Task requirements>
Answer these questions from the noxious weeds text below.
(a) Which act identifies noxious weeds?
(b) Within what distance of a waterbody are herbicides not applied?
(c) Which groups were consulted about possible disturbance of sensitive areas?

Excerpt>
========
Noxious weeds, as identified by the B.C. Weed Control Act, are non-native plant species that have been introduced into a region or area of the province from an outside source. These have the potential to pose undesirable or detrimental impacts on humans, animals or ecosystems. Due to the lack of predators from their natural environment that would help control their aggressive growth tendencies, noxious weeds can be highly destructive to habitat and food production values, and difficult to control if left unchecked. Early and rapid response to localized infestations is critical to keep them contained.

As is the case with all weed control treatments, application of herbicides has both benefits and limitations. The main benefits of chemical application, depending on the method, are that it can be highly selective, with little to no off-target drift and can be used on a large variety of weed species. We understand that there are concerns regarding the use of chemical applications and only employ them when deemed necessary, in accordance to regulations and consultation.

Herbicides are not applied within 10 metres of a waterbody. Extensive consultation has been done with impacted landowners and Indigenous groups to address the potential for disturbance of any sensitive areas and appropriate adjustments to the plan have been made, based on their feedback.

  • Noxious weeds can be highly destructive to habitat and food production values, and difficult to control if left unchecked. Early and rapid response to localized infestations is critical to keep them contained.

  • There are many factors to consider when prescribing a vegetation treatment for each area such as type of vegetation, native vegetation, adjacent land use, proximity to water, land features, time of year and landowner, Indigenous and stakeholder concerns.
========
Given information>

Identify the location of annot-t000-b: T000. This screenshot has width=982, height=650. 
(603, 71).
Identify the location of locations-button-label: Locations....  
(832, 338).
========
Answer section>
(a) The B.C. Weed Control Act.
(b) 10 metres.
(c) Impacted landowners and Indigenous groups.